● **Task prompt**
Copy the records. Keep every line exactly as it is.

(Stored items from a collection)
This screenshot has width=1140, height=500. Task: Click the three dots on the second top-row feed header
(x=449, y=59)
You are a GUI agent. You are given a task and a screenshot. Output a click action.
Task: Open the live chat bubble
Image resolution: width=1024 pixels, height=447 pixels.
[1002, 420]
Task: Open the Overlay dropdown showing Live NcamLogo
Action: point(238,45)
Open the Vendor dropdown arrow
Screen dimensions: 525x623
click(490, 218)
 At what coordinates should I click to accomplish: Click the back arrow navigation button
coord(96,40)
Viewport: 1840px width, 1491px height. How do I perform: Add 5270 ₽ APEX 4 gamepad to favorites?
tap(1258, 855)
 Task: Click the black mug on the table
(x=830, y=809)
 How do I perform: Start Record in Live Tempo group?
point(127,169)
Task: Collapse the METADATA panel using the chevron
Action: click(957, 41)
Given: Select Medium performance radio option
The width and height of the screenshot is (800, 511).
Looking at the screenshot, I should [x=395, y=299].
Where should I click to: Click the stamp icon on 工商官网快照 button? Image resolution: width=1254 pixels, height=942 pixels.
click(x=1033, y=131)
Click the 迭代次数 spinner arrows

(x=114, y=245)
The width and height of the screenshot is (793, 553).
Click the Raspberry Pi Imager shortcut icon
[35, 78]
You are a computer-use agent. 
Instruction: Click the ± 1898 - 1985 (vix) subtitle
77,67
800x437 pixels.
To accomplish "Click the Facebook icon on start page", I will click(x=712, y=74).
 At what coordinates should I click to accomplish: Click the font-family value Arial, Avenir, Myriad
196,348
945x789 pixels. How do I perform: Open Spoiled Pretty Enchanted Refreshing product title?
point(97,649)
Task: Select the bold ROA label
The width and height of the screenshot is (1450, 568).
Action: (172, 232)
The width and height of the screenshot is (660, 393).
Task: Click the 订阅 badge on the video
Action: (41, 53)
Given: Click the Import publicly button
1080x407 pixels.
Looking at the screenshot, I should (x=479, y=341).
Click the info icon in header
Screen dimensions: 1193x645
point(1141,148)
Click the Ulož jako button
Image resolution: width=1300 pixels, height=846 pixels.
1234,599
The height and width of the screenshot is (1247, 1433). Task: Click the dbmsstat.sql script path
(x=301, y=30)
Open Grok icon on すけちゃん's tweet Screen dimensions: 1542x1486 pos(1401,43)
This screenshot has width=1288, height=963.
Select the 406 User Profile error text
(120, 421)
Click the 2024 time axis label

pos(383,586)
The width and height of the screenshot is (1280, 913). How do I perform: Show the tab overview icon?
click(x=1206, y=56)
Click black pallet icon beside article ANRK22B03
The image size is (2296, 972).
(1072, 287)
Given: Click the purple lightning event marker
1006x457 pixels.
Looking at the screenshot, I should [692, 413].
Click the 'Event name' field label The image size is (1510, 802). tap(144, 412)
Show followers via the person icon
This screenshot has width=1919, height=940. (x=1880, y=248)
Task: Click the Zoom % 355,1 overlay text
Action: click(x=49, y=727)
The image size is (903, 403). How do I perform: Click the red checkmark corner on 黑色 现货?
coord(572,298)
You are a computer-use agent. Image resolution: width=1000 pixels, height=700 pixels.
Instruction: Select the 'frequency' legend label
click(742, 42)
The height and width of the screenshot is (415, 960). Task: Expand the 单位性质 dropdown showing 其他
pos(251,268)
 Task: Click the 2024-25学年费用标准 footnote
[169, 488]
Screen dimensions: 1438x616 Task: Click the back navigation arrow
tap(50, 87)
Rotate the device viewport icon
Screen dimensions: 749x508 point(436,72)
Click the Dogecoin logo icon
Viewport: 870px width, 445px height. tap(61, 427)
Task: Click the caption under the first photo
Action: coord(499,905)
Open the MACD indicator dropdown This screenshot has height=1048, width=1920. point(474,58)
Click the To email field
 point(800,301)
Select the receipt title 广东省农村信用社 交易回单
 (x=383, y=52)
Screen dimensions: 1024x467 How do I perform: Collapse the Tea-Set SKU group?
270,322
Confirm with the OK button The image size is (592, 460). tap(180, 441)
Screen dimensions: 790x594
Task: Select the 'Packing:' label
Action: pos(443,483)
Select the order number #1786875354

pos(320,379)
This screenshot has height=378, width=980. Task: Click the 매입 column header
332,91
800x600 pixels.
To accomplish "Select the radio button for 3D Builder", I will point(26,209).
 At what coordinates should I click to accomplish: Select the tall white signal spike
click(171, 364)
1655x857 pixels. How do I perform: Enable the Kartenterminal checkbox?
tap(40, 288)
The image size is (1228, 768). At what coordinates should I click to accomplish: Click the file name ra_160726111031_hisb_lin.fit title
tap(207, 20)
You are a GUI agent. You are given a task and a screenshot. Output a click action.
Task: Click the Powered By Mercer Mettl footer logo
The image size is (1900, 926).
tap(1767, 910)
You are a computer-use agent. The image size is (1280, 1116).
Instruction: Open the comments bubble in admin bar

● **Answer section**
This screenshot has width=1140, height=500. Task: Click the three dots on the second top-row feed header
(x=449, y=59)
You are a GUI agent. You are given a task and a screenshot. Output a click action.
Task: Open the live chat bubble
Image resolution: width=1024 pixels, height=447 pixels.
[1002, 420]
Task: Open the Overlay dropdown showing Live NcamLogo
Action: point(238,45)
Open the Vendor dropdown arrow
Screen dimensions: 525x623
click(490, 218)
 At what coordinates should I click to accomplish: Click the back arrow navigation button
coord(96,40)
Viewport: 1840px width, 1491px height. How do I perform: Add 5270 ₽ APEX 4 gamepad to favorites?
tap(1258, 855)
 Task: Click the black mug on the table
(x=830, y=809)
 How do I perform: Start Record in Live Tempo group?
point(127,169)
Task: Collapse the METADATA panel using the chevron
Action: click(957, 41)
Given: Select Medium performance radio option
The width and height of the screenshot is (800, 511).
Looking at the screenshot, I should [x=395, y=299].
Where should I click to: Click the stamp icon on 工商官网快照 button? Image resolution: width=1254 pixels, height=942 pixels.
click(x=1033, y=131)
Click the 迭代次数 spinner arrows

(x=114, y=245)
The width and height of the screenshot is (793, 553).
Click the Raspberry Pi Imager shortcut icon
[35, 78]
You are a computer-use agent. 
Instruction: Click the ± 1898 - 1985 (vix) subtitle
77,67
800x437 pixels.
To accomplish "Click the Facebook icon on start page", I will click(x=712, y=74).
 At what coordinates should I click to accomplish: Click the font-family value Arial, Avenir, Myriad
196,348
945x789 pixels. How do I perform: Open Spoiled Pretty Enchanted Refreshing product title?
point(97,649)
Task: Select the bold ROA label
The width and height of the screenshot is (1450, 568).
Action: (172, 232)
The width and height of the screenshot is (660, 393).
Task: Click the 订阅 badge on the video
Action: (41, 53)
Given: Click the Import publicly button
1080x407 pixels.
Looking at the screenshot, I should (x=479, y=341).
Click the info icon in header
Screen dimensions: 1193x645
point(1141,148)
Click the Ulož jako button
Image resolution: width=1300 pixels, height=846 pixels.
1234,599
The height and width of the screenshot is (1247, 1433). Task: Click the dbmsstat.sql script path
(x=301, y=30)
Open Grok icon on すけちゃん's tweet Screen dimensions: 1542x1486 pos(1401,43)
This screenshot has width=1288, height=963.
Select the 406 User Profile error text
(120, 421)
Click the 2024 time axis label

pos(383,586)
The width and height of the screenshot is (1280, 913). How do I perform: Show the tab overview icon?
click(x=1206, y=56)
Click black pallet icon beside article ANRK22B03
The image size is (2296, 972).
(1072, 287)
Given: Click the purple lightning event marker
1006x457 pixels.
Looking at the screenshot, I should [692, 413].
Click the 'Event name' field label The image size is (1510, 802). tap(144, 412)
Show followers via the person icon
This screenshot has width=1919, height=940. (x=1880, y=248)
Task: Click the Zoom % 355,1 overlay text
Action: click(x=49, y=727)
The image size is (903, 403). How do I perform: Click the red checkmark corner on 黑色 现货?
coord(572,298)
You are a computer-use agent. Image resolution: width=1000 pixels, height=700 pixels.
Instruction: Select the 'frequency' legend label
click(742, 42)
The height and width of the screenshot is (415, 960). Task: Expand the 单位性质 dropdown showing 其他
pos(251,268)
 Task: Click the 2024-25学年费用标准 footnote
[169, 488]
Screen dimensions: 1438x616 Task: Click the back navigation arrow
tap(50, 87)
Rotate the device viewport icon
Screen dimensions: 749x508 point(436,72)
Click the Dogecoin logo icon
Viewport: 870px width, 445px height. tap(61, 427)
Task: Click the caption under the first photo
Action: coord(499,905)
Open the MACD indicator dropdown This screenshot has height=1048, width=1920. point(474,58)
Click the To email field
 point(800,301)
Select the receipt title 广东省农村信用社 交易回单
 (x=383, y=52)
Screen dimensions: 1024x467 How do I perform: Collapse the Tea-Set SKU group?
270,322
Confirm with the OK button The image size is (592, 460). tap(180, 441)
Screen dimensions: 790x594
Task: Select the 'Packing:' label
Action: pos(443,483)
Select the order number #1786875354

pos(320,379)
This screenshot has height=378, width=980. Task: Click the 매입 column header
332,91
800x600 pixels.
To accomplish "Select the radio button for 3D Builder", I will point(26,209).
 At what coordinates should I click to accomplish: Select the tall white signal spike
click(171, 364)
1655x857 pixels. How do I perform: Enable the Kartenterminal checkbox?
tap(40, 288)
The image size is (1228, 768). At what coordinates should I click to accomplish: Click the file name ra_160726111031_hisb_lin.fit title
tap(207, 20)
You are a GUI agent. You are given a task and a screenshot. Output a click action.
Task: Click the Powered By Mercer Mettl footer logo
The image size is (1900, 926).
tap(1767, 910)
You are a computer-use agent. The image size is (1280, 1116).
Instruction: Open the comments bubble in admin bar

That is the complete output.